What could strike the mind of viewers/listeners, and may lead them to include the premier in the list of pan-African statesmen is not only the writer's perception of the Dr.Abiy's argument while addressing questions from Members of the House of Peoples' Representatives.
It is also his way of addressing the question regarding the issue of Bademe, to single out, a border town between Ethiopia and Eritrea. History has already recorded the place as, may be, the immediate cause of the senseless war between the two brotherly peoples which took the lives of tens of thousands of productive citizens of both sides.
The demarcation in East Africa is artificial that was imposed by the Whiteman which resulted in the split of people tied by blood, culture, religion and language into two or more, as he said it.
He mentioned the Kunama people that the colonial lines forced them to be in two different sovereign states, Ethiopia and Eritrea. Also, the Afari people to live in three countries-- Ethiopia, Djibouti and Eritrea while some section of the Oromo people to be Kenyan by citizenship.
To the contrary, Bismarck's' partition of Africa project forced people of different language, culture and religion to be assembled under the same flag, sadly in an exploitative way.
As most independent leaders of Africa already argued, the borders of Africa are nothing other than colonial inheritance, therefore.
The question presented to the premier was that EPRDF's unconditional acceptance of the Algiers Agreement on the Ethio-Eritrean would go against the interest of people living in the area. There is no dispute with the assertion if it goes in a way one would gain while the other loose, I believe.
The premier's response to the question, however, did not focus simply on delimitation and demarcation. He takes it to something bigger cause, and explained it being outside the box--Horn economic integration. Most expected him to say this and that approaching it in a narrower context. But his response was even tailored to the size of Horn of Africa.

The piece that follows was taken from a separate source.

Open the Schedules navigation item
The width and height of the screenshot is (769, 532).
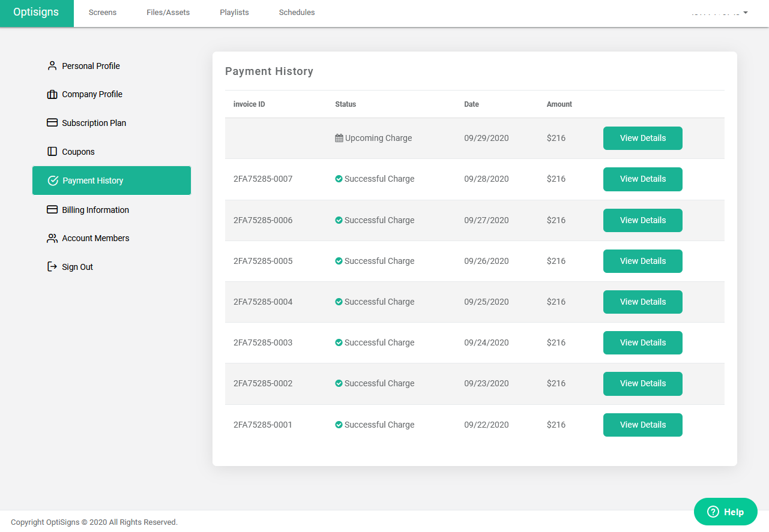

Ethiopia is playing a lead-goose role to attain the sub-regional integration arrangement of the African Union. The 3.4 billion USD railways, connecting Ethiopia and Djibouti, is adequate example in this regard. But if more examples have to be cited, the roads to Djibouti, Kenya, and Sudan are mentionable, not to mention the energy interconnection with the said countries.
'So, what has this to do with the Agreement?' seems to be a question at this juncture. Any sane mind could get the fathom of the investment in the infrastructure. The projects serve no purpose other than supporting the Somali and Afari people living in Ethiopia and Djibouti to craft their future together or just it calms the water for them to swim together. To the south, Kenyan brothers and sisters can trade among others, and the like.
Ethiopians and Eritreans not only living in the border town but also people of both countries living in remote south Ethiopia and far north Eritrea can have opportunity to know one another.
Besides, the African Union vision 2063 is: "An integ rated, prosperous and peaceful Africa, driven by its own citizens and repres enting a dynamic force in international arena."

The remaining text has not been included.